## TASK TO COMPLETE
From the line that holds "Where should I click to: Click" to the last line below, retype everything exactly and nothing else; omit pictures.
*** SUPPLIED RECORDS
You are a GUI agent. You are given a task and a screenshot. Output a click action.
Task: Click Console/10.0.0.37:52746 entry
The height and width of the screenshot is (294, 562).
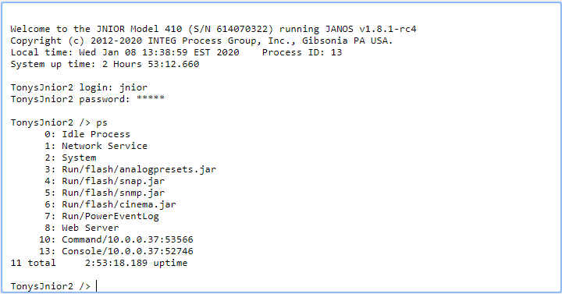[x=116, y=251]
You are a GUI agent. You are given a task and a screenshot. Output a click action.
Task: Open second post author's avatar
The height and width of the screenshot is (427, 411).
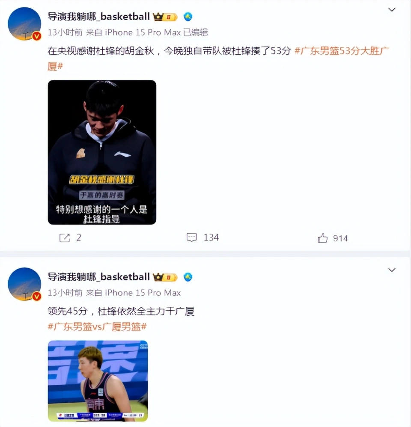coord(24,284)
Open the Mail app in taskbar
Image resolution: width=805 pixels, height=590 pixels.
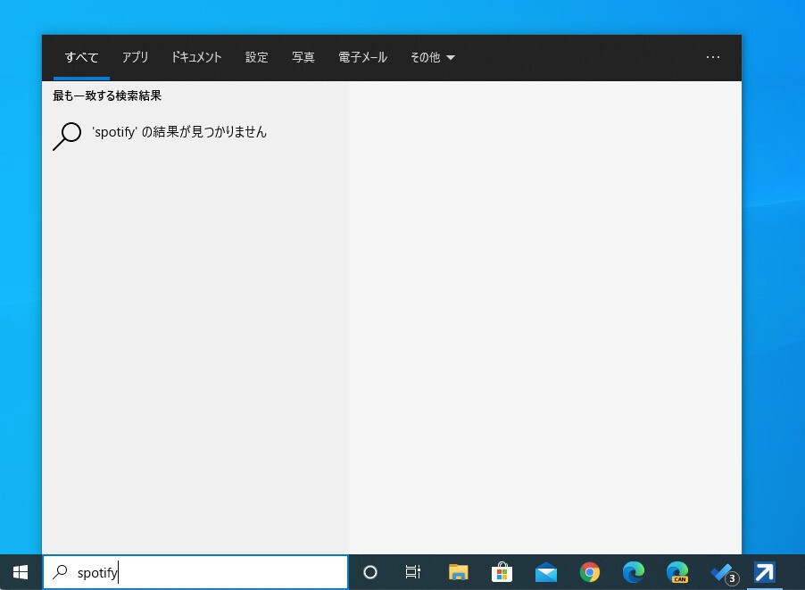tap(545, 572)
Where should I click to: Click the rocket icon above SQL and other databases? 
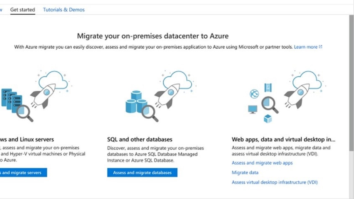point(167,95)
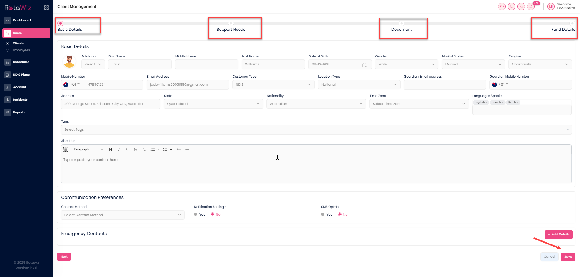Remove the French language tag
Viewport: 580px width, 277px height.
[502, 103]
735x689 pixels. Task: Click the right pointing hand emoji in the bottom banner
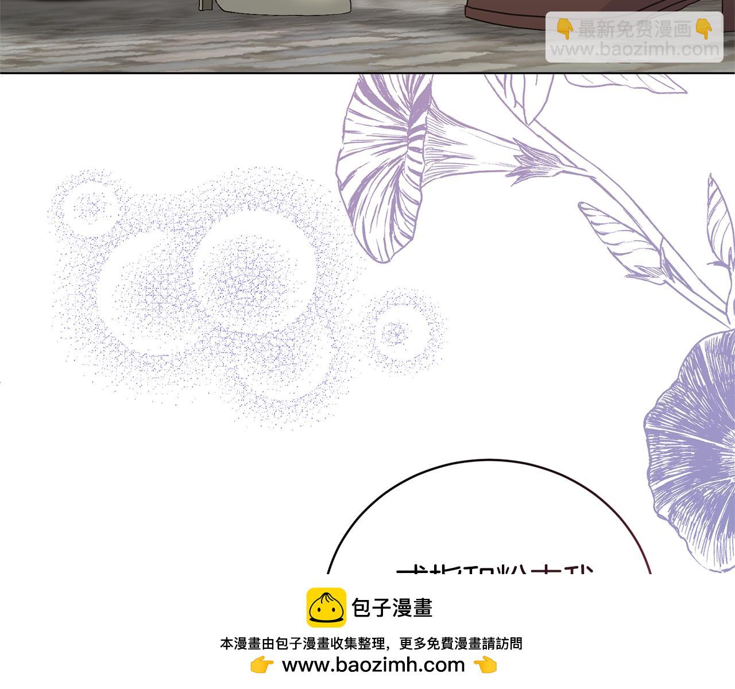pyautogui.click(x=485, y=665)
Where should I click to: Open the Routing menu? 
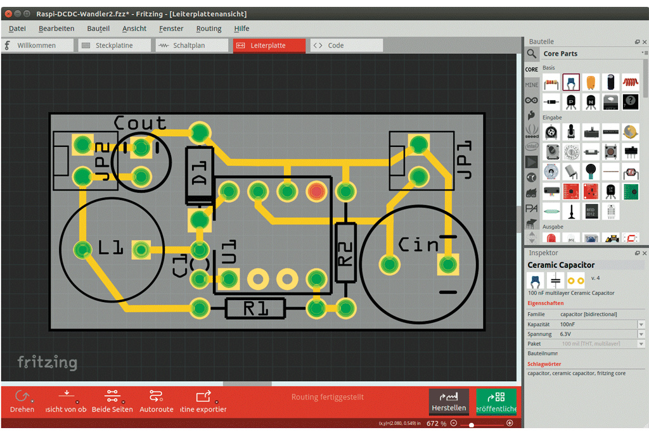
******
## RESPONSE BOX
Where should I click to: Click the rocket icon above SQL and other databases? 
point(167,95)
Remove the French language tag
Viewport: 580px width, 277px height.
[502, 103]
735x689 pixels. Task: Click the right pointing hand emoji in the bottom banner
pyautogui.click(x=485, y=665)
Where should I click to: Open the Routing menu? 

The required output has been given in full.